A Korean Patient With Leber Congenital Amaurosis and a Homozygous RPE65 Variant Originating From a Paternal Uniparental Isodisomy.

Background: Leber congenital amaurosis (LCA), the most severe form of inherited retinal dystrophy, is a rare, heterogeneous, genetic eye disease associated with severe congenital visual impairment. RPE65, one of the causative genes for LCA, encodes retinoid isomerohydrolase, an enzyme that plays a critical role in regenerating visual pigment in photoreceptor cells.

Methods: Exome sequencing (ES) was performed on a patient with suspected LCA.

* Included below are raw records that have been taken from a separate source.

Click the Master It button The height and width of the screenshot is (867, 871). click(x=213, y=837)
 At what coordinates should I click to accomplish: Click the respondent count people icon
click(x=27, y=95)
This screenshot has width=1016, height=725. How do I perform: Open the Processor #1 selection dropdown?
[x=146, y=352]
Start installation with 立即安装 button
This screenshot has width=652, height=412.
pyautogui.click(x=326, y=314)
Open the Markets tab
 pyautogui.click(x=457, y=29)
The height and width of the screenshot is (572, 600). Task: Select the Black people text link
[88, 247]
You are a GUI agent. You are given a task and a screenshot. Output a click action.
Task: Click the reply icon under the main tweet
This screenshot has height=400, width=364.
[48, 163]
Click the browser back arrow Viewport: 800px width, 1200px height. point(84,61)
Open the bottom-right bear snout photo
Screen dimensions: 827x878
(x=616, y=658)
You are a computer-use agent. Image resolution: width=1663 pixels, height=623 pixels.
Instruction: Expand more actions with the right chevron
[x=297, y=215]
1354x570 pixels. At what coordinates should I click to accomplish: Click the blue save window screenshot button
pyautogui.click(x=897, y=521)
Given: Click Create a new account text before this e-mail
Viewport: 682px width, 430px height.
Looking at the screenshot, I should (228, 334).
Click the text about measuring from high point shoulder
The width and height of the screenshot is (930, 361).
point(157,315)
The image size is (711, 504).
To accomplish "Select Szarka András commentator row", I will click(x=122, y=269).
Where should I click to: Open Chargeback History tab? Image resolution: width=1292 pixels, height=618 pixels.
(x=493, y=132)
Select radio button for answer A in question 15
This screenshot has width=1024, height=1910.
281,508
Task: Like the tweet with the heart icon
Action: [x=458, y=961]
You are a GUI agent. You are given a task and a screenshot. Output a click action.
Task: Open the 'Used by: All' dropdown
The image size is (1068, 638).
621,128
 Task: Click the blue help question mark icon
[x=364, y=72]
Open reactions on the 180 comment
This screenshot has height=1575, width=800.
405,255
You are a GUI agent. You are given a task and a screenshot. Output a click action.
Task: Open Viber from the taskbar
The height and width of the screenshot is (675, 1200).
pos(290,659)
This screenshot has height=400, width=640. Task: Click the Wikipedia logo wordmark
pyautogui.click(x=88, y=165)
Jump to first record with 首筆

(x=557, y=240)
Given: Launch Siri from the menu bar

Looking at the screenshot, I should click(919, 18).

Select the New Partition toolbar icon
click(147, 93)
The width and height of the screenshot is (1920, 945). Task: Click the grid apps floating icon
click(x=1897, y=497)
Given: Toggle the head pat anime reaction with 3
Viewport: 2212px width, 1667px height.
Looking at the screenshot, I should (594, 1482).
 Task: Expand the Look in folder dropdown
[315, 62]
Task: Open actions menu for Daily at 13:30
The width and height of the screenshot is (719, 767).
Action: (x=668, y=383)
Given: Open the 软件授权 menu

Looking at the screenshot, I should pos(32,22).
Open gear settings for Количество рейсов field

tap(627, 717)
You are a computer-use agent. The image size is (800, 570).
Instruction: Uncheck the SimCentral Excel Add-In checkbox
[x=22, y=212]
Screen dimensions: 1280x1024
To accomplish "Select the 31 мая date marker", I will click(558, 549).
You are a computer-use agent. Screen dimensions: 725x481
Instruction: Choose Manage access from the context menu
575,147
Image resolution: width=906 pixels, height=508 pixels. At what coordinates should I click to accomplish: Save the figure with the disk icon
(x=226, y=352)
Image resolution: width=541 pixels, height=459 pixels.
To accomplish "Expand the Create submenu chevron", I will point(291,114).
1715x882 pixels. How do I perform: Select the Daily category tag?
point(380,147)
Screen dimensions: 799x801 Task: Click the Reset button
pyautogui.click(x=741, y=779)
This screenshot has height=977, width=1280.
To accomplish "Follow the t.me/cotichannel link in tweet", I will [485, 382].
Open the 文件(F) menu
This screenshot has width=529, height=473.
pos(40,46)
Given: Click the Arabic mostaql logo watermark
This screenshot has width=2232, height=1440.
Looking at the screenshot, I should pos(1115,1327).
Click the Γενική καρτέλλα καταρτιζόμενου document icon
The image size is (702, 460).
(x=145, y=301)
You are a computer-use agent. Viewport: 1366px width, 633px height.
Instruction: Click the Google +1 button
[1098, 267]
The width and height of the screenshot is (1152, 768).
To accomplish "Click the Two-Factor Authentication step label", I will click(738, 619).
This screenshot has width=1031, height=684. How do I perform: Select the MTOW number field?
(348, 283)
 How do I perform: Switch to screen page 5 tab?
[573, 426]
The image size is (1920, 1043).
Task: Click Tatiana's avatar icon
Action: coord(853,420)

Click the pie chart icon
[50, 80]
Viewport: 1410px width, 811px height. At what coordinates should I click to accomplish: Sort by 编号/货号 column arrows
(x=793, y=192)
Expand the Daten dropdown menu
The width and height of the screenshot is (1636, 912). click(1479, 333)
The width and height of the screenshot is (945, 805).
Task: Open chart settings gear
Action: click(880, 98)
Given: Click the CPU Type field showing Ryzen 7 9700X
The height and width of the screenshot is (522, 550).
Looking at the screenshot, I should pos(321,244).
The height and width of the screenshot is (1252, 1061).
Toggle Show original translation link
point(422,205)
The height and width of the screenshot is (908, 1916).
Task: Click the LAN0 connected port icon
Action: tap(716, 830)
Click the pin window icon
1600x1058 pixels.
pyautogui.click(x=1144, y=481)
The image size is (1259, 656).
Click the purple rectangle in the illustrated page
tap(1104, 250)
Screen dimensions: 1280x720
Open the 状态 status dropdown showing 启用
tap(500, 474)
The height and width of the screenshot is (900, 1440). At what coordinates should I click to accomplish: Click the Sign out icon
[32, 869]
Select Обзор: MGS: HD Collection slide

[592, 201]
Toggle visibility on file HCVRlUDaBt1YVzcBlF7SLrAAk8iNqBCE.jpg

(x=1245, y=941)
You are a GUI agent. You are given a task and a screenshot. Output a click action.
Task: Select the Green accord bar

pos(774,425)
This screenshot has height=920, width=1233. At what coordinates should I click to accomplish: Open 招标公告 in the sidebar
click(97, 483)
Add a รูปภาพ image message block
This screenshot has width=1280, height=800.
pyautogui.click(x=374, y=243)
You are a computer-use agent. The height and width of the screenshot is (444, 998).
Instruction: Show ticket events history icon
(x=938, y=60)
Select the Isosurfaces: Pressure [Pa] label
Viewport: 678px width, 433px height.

Results: Here, we report a 33-year-old male patient diagnosed with RPE65-related LCA caused by uniparental isodisomy (UPiD) who received gene therapy as treatment, fourth patient to receive it in Korea. His fundus examinations showed salt-and-pepper retinal dystrophy, with diffuse extinguished signal on fundus autofluorescence and attenuated amplitude on electroretinogram. A homozygous frameshift variant NM_000329.3:c.1067del (p.Asn356MetfsTer17) in RPE65 was identified by ES with the entire chromosome 1 proving to be paternal UPiD. Within 5 months after the molecular diagnosis, the patient was treated with subretinal voretigene neparvovec (VN) therapy and is being followed up for prognosis.

Conclusions: To our knowledge, this patient is the first UPiD case to receive VN treatment. Performing ES as a first-tier test was favourable because it allowed to identify UPiD that needed to be detected in addition to the disease-causing variant.